Over 60 Percent Of U.S. Supports Ban On Assault Rifles In Survey, Dumping GOP


In polling done at the beginning of this month by YouGov in association with The Economist, a solid majority of overall respondents expressed support for a ban on assault rifles. That policy idea is among the possibilities that have circulated as the U.S. continues to grapple with mass shootings like the recent incident in Nashville at a private school, where a shooter killed six victims including three young children.
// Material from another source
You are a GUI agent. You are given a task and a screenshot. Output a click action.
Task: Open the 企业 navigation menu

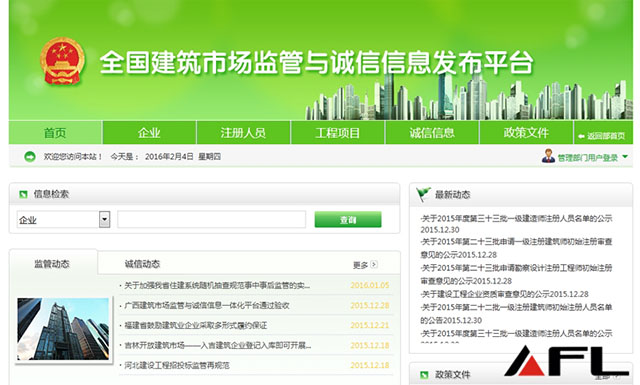[x=149, y=132]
This finding in polling is, of course, in contrast to the stance held by the Republicans who consistently oppose a ban. A full 46 percent of overall respondents said they “strongly” support such a ban, while 17 percent said they favor the idea “somewhat.” Only 31 percent of respondents opposed the idea at any level. Even 42 percent of Republican respondents either strongly or somewhat supported the idea of a ban on assault rifles! Republican politicians moving the other rhetorical direction aren’t just out of step with what the country at large actually wants. They’re misrepresenting nearly half their own base of support. There’s not necessarily a divide between residents of urban and rural areas, either. In the poll, 53 percent of those identified as hailing from a rural location supported a ban on assault weapons!
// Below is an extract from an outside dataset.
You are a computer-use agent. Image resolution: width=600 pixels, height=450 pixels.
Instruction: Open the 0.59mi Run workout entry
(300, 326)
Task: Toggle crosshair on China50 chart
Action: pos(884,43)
Democratic leaders like President Joe Biden and his team continue to support the idea of such a ban, as do Democrats in Congress, some of whom spoke out again after the Nashville shooting. It is false to assert that restrictions along these lines somehow wouldn’t even do much significant to stop the atrocities the U.S. has faced. Repeatedly, shooters who have killed children and adults have obtained their weapons legally, meaning that changing the law could’ve stopped what took place.
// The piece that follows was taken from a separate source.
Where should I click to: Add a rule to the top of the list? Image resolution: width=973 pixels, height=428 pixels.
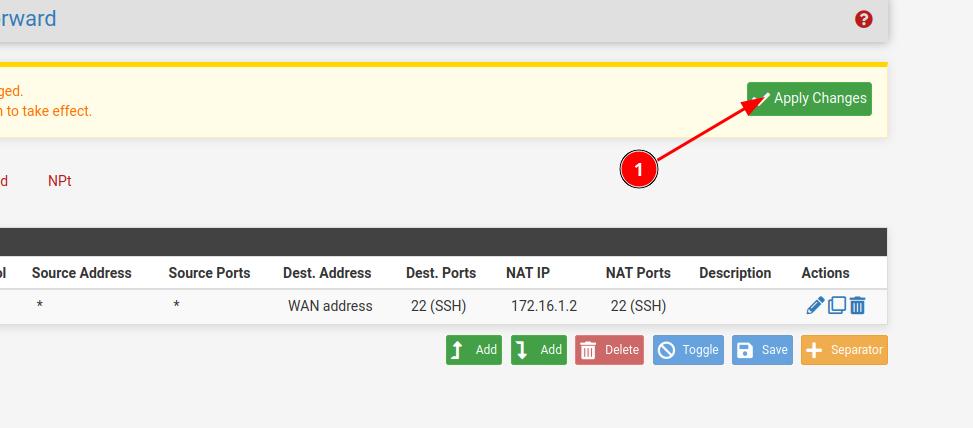click(474, 350)
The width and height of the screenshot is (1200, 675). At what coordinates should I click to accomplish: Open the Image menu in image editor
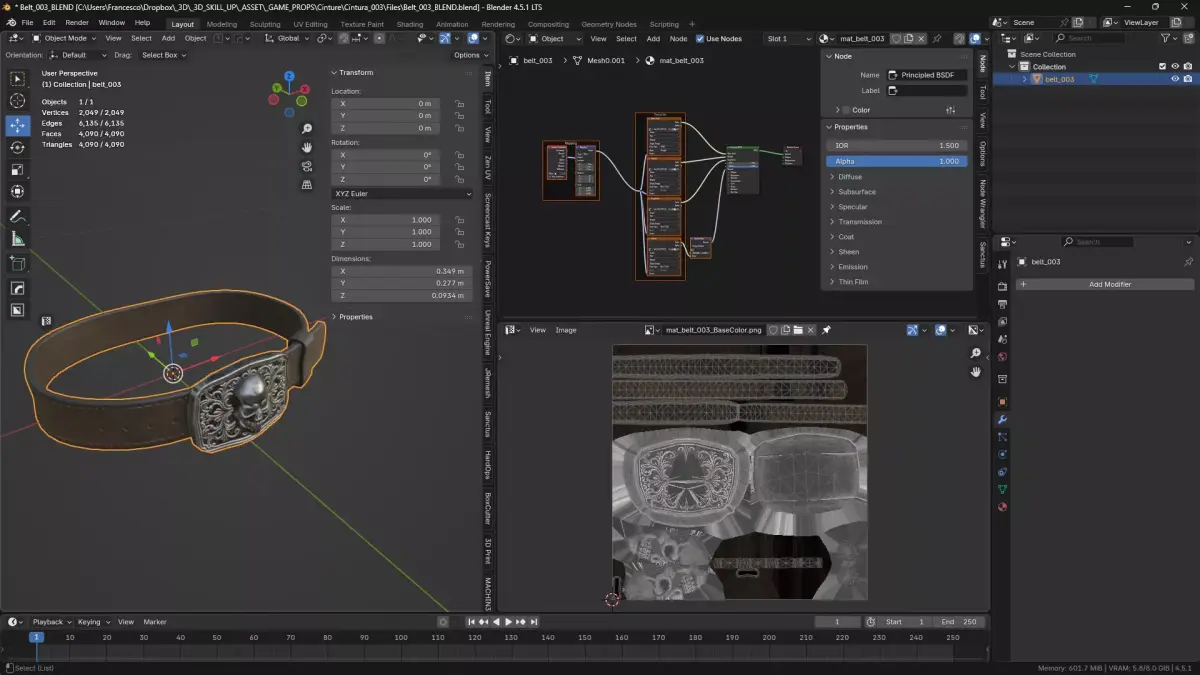pos(566,330)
There have recently been protests by students across the United States in favor of action on gun control. Earlier this week, what were apparently thousands of students nationwide held walkouts amid the push. Those demonstrating included students in Tennessee and Uvalde, Texas, the latter of which is where last year’s shooting at Robb Elementary School took place. Recent protests have also taken place inside the Tennessee state Capitol, where Republican legislators recently voted to expel two members of the state House who supported protests for gun control. Republican officials insist on moving the other direction, with Florida Governor Ron DeSantis having recently signed a measure to allow Floridians to participate in concealed carry without a permit, eliminating opportunities for oversight.